Salmonella: cada vez mais resistente a várias classes de antibióticos

Cientistas brasileiros descobriram que as principais espécies de bactérias responsáveis ​​pela intoxicação alimentar por salmonela apresentam resistência significativa a antibióticos.

Uma equipe de cientistas brasileiros da Universidade de São Paulo, liderada por Juliana Pfrimer Falcão, professora da Faculdade de Ciências Farmacêuticas de Ribeirão Preto (FCFRP-USP), estudou o genoma de mais de 90 cepas de bactérias salmonelas para medir seu impacto sobre saúde humana e sua resistência aos antibióticos.

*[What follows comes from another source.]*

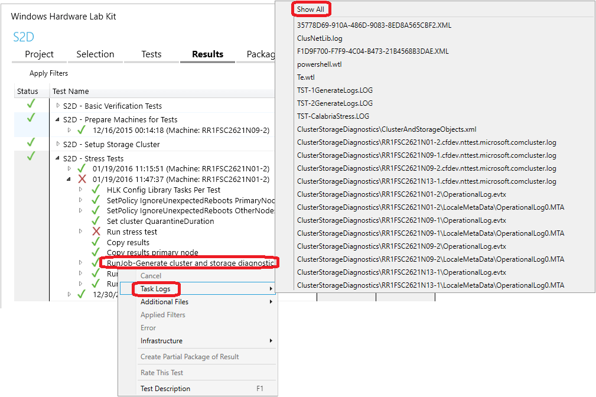The width and height of the screenshot is (596, 397).
Task: Click the red X icon next to Run stress test
Action: coord(96,232)
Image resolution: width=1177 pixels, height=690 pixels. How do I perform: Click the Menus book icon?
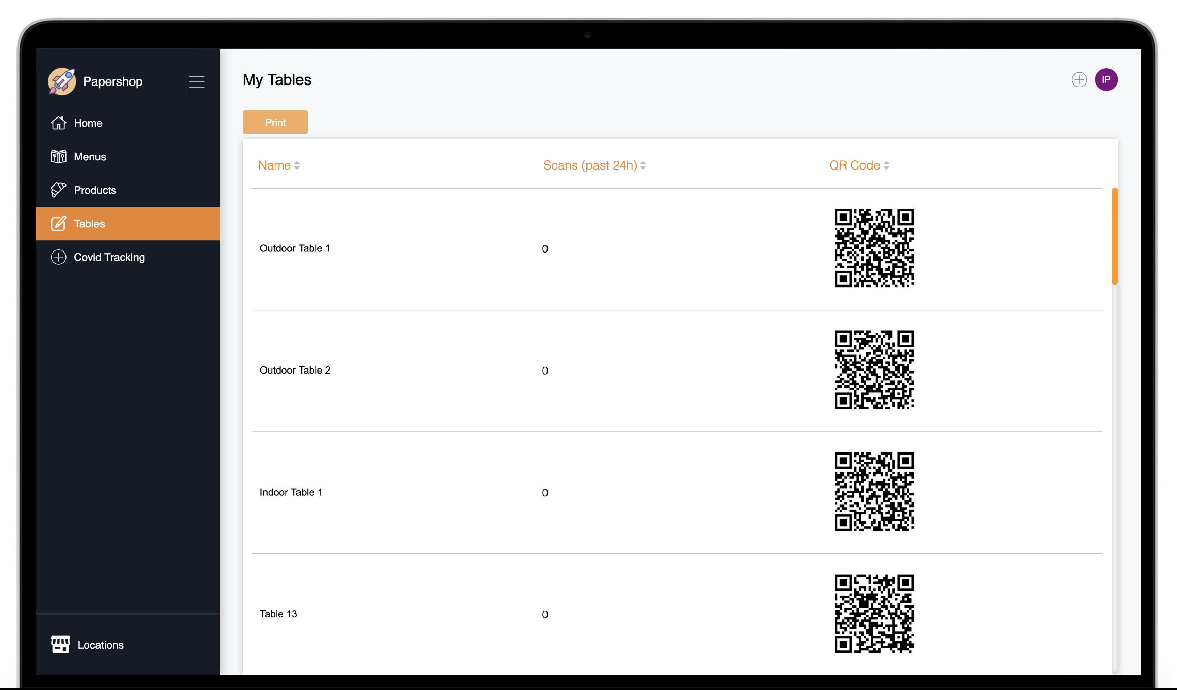coord(58,157)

Intoxicação alimentar por Salmonella

A salmonelose é uma intoxicação alimentar caracterizada pelo desenvolvimento de salmonelas no intestino, uma bactéria encontrada nos alimentos quando as condições de higiene não são respeitadas. Os sintomas da salmonelose são mais frequentemente associados aos de intoxicação alimentar: cólicas estomacais, diarréia, náusea, vômito ... e, em alguns casos, uma grande fadiga e febre.

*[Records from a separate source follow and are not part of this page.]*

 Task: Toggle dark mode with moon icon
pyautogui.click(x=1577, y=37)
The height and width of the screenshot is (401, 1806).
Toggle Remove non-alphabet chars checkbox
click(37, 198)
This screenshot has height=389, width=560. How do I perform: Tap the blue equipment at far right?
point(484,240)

Quando atravessa a barreira intestinal e penetra no sangue, a salmonelose é tratada (com mais frequência) pelo uso de antibióticos. No entanto, um estudo brasileiro publicado na revista Plos One em agosto passado, trouxe à tona a resistência das bactérias salmonelas aos tratamentos antibióticos utilizados.

"Recebemos amostras de sangue, abscessos cerebrais e excremento de diarréia humana", diz a bióloga Amanda Seribelli, que participou do trabalho.

Resistência de 2 bactérias responsáveis ​​pela salmonelose

Ao testar a ação dos antibióticos em cada uma das 90 cepas estudadas, os cientistas descobriram que 39 cepas de salmonela eram resistentes a diferentes classes de antibióticos, incluindo sulfonamidas, 44 (48,9%), estreptomicina, 27 (30%), tetraciclina, 21 (23,3%) e gentamicina (7,8%).

A bactéria salmonela é dividida em duas espécies principais: S. bongori e S. enterica. A segunda é a espécie que causa mais infecções de origem alimentar do que qualquer outra espécie no Brasil e no mundo.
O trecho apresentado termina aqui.